Understanding Resources

Understanding Resources

Prerequisites

Objective

In this section we will learn how to monitor and understand our resource utilization, how resource limits are enforced, and how to debug resource management issues.

Steps

Resource management and resource isolation between tasks are core challenges for an operating system, which needs to manage resources.

  • Deploy App
    • Let us have a second look at the defintion of app2.
  {
  "id": "/dcos-101/app2",
  "cmd": "chmod u+x app2 && ./app2",
  "args": null,
  "user": null,
  "env": null,
  "instances": 1,
  "cpus": 1,
  "mem": 128,
  "disk": 0,
  "gpus": 0,
  ...

Note: The cpus, men, disk, and gpus parameters above specify the allocated resources and therefore define the maximum amount of resources a task can use. This number is not necessarily the same as the amount of resources a task actually uses. That number is usually lower.

Scaling Applications

When we need more resources for our app, we can scale in two dimensions: horizontally and vertically.

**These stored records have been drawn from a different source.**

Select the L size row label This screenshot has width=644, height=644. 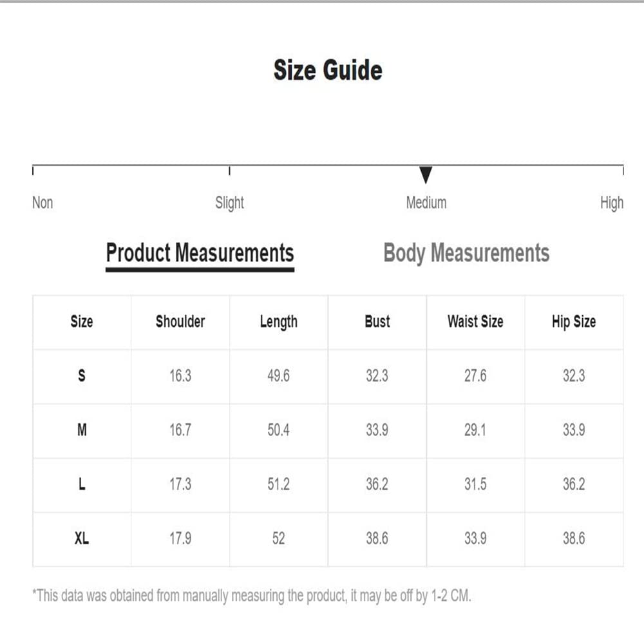pyautogui.click(x=82, y=484)
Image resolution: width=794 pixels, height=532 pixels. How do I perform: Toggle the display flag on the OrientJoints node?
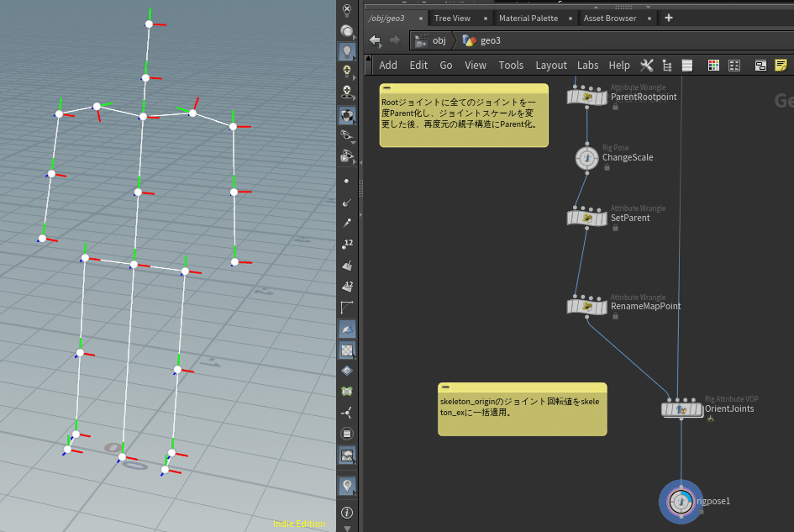click(701, 410)
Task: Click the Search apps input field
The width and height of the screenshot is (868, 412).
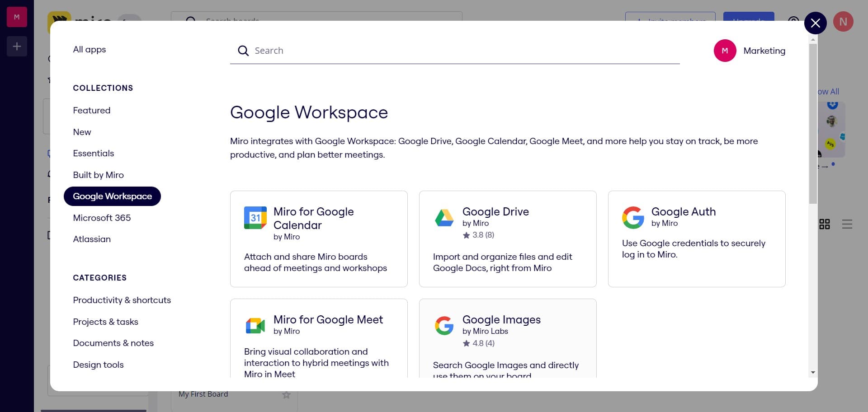Action: [461, 51]
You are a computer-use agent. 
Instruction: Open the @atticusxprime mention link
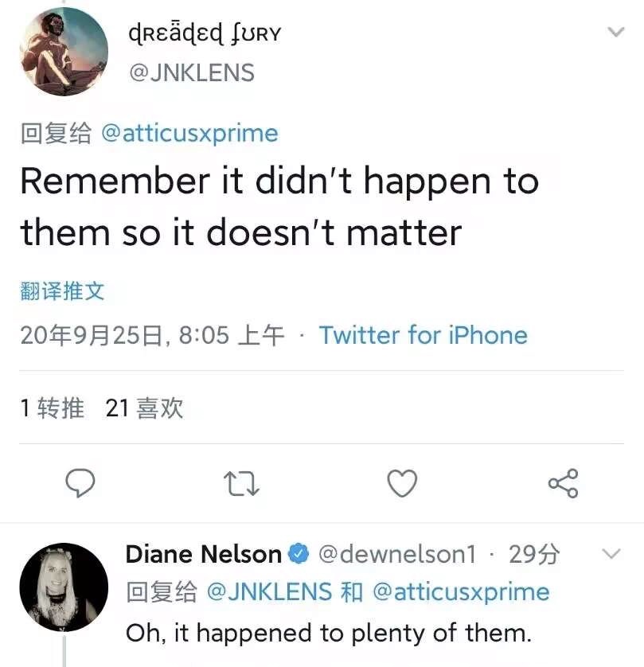[189, 133]
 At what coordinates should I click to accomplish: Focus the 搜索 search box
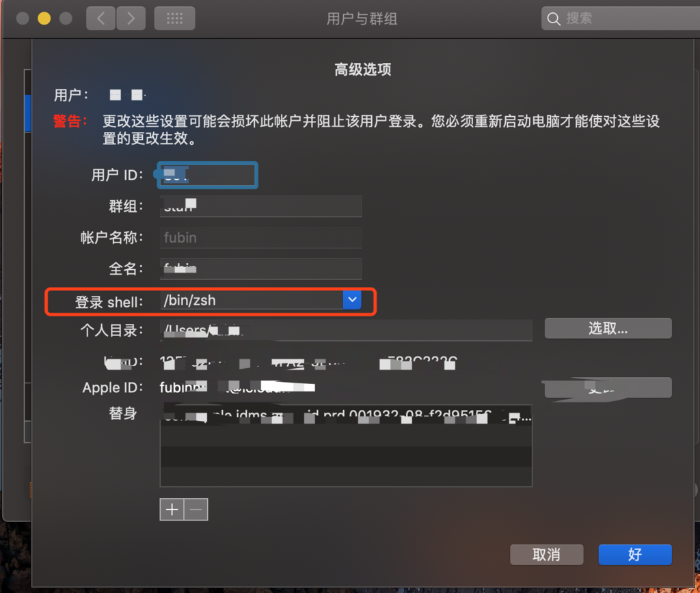[x=621, y=18]
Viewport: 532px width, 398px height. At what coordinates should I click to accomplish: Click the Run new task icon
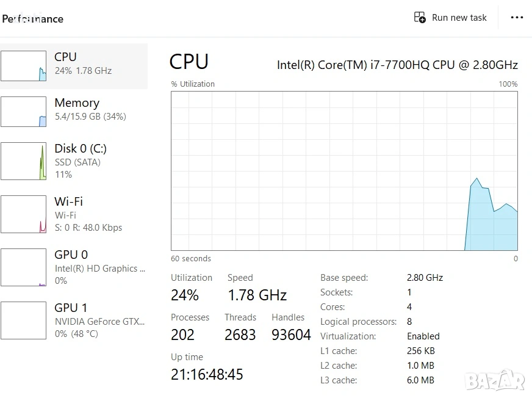[420, 18]
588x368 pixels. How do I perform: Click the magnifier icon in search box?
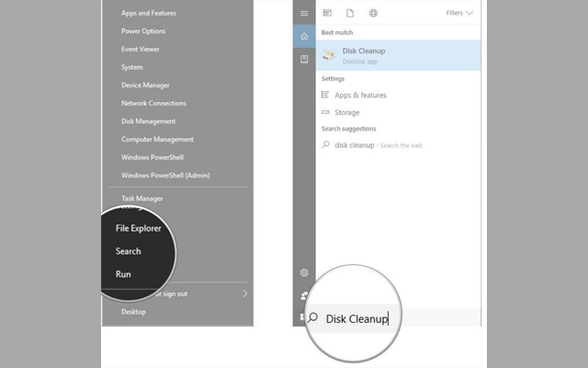[313, 318]
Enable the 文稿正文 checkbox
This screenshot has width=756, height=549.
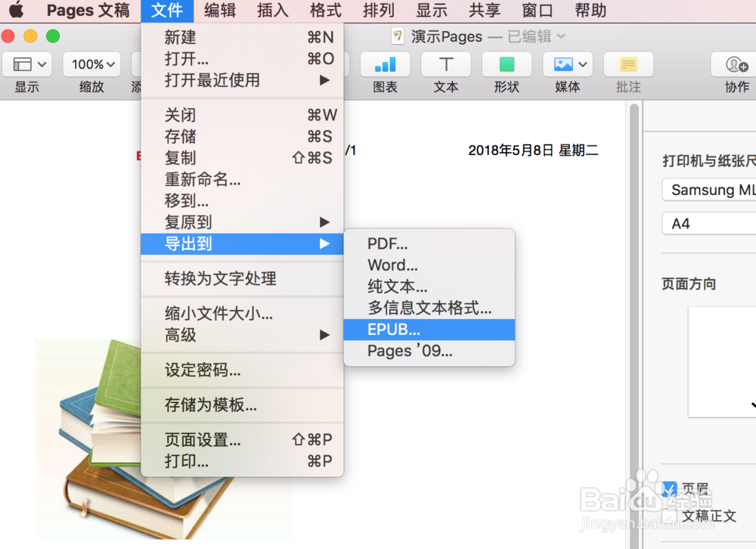[x=668, y=516]
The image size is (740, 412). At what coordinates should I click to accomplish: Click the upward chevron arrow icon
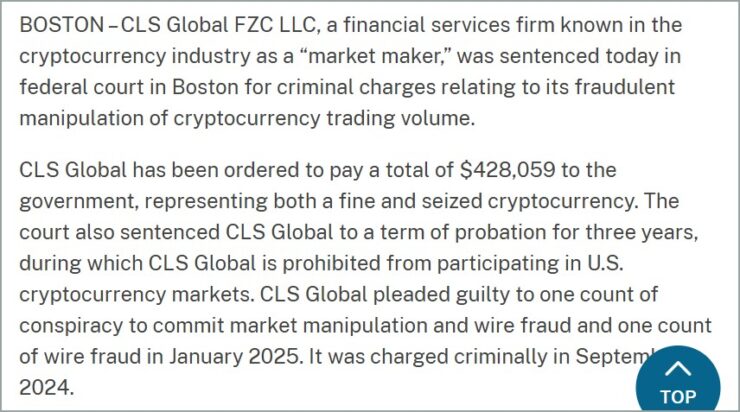678,369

Scale horizontally by increasing the instance count

You can scale the instance count in two ways: scale an entire app group by a factor or directly set number of instances for an app.

  • Scale dcos-101 app group. This is useful if you want to scale multiple apps in a single group:
    • Scale up by factor 2: dcos marathon group scale dcos-101 2
    • Check that both app1 and app2 have scaled:
      dcos marathon app list.
    • Scale down again: dcos marathon group scale dcos-101 0.5
    • Check that both app1 and app2 have scaled:
      dcos marathon app list.
  • Set instance count for app2 directly. This is useful is you want to scale app a single app or if the factor-based scaling is not applicable:

    • dcos marathon app update /dcos-101/app2 instances=3 Note that these are applied incrementally to an existing app definition.
    • Check that app2 has scaled dcos marathon app update /dcos-101/app2 instances=1.
    • Rescale app2 to 1 instance dcos marathon app update /dcos-101/app2 instances=1.
    • Check that app2 has scaled dcos marathon app list.

    Scale vertically by increasing allocated resources.

    Note: This causes a restart of the app!

  • Scale up: dcos marathon app update /dcos-101/app2 cpus=2.

  • Check that app2 has scaled dcos marathon app list.
  • Scale down: dcos marathon app update /dcos-101/app2 cpus=1.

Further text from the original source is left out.